This talk deals with the use of abstraction in two areas of automated reasoning: verification of programs, and decision procedures for logics.

Establishing that a program is correct is undecidable in general. Program-analysis and verification tools sidestep this tar-pit of undecidability by working on an abstraction of a program, which over-approximates the original program’s behavior. The theory underlying this approach is called abstract interpretation [1]. Abstract interpretation provides a way to obtain information about the possible states that a program reaches during execution, but without actually running the program on specific inputs. Instead, it explores the program’s behavior for all possible inputs, thereby accounting for all possible states that the program can reach.

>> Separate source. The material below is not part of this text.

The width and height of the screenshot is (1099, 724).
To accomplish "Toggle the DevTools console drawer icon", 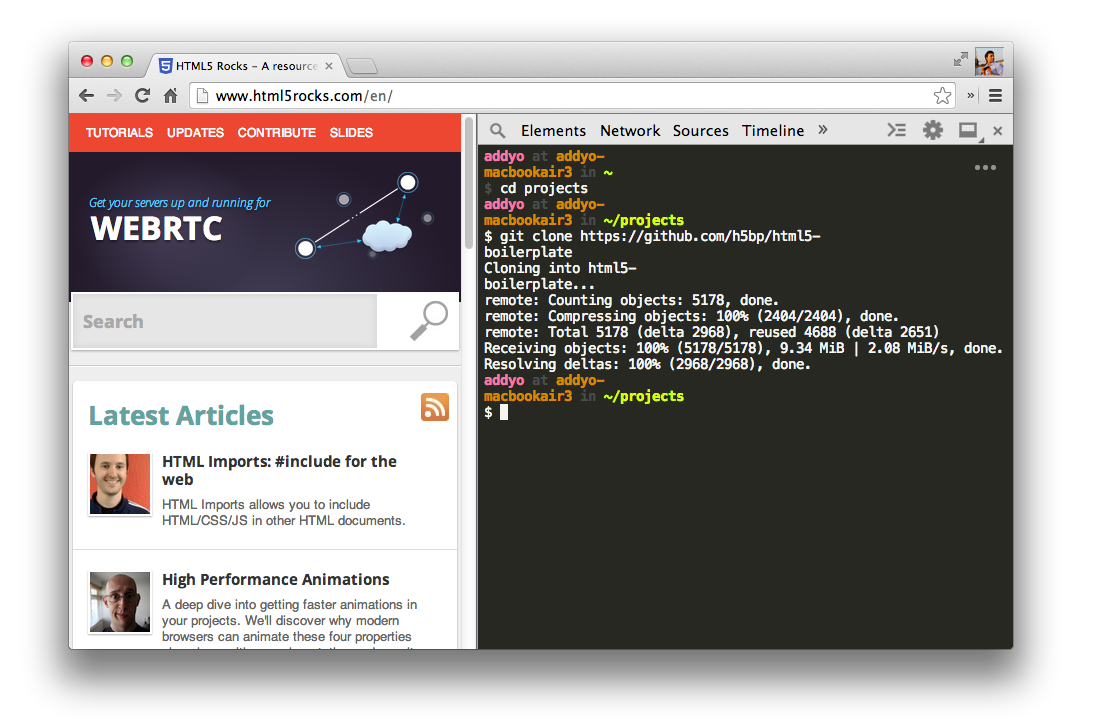I will pyautogui.click(x=897, y=130).
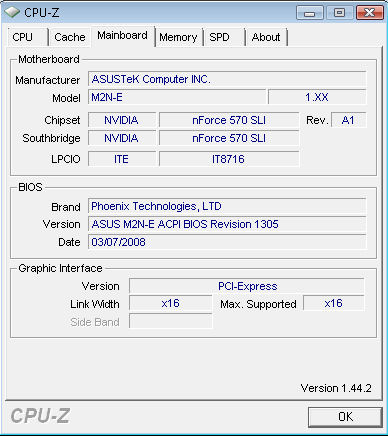The width and height of the screenshot is (388, 436).
Task: Select the Memory tab
Action: [x=179, y=37]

Operationally, one can think of abstract interpretation as running the program “in the aggregate”. That is, rather than executing the program on ordinary states, the program is executed on abstract states, which are finite-sized descriptors that represent collections of states. For example, one can use abstract states that represent only the sign of a variable’s value: neg, zero, pos, or unknown. If the abstract state is [aneg, b → neg]), the product “ab” would be performed as “negneg”, yielding pos. This approximation discards information about the specific values of a and b: [a ☐→ neg, b ☐→ neg] represents all states in which a and b hold negative integers.

However, there is a glitch: abstract interpretation has a well-deserved reputation of being a kind of “black art”, and consequently difficult to work with.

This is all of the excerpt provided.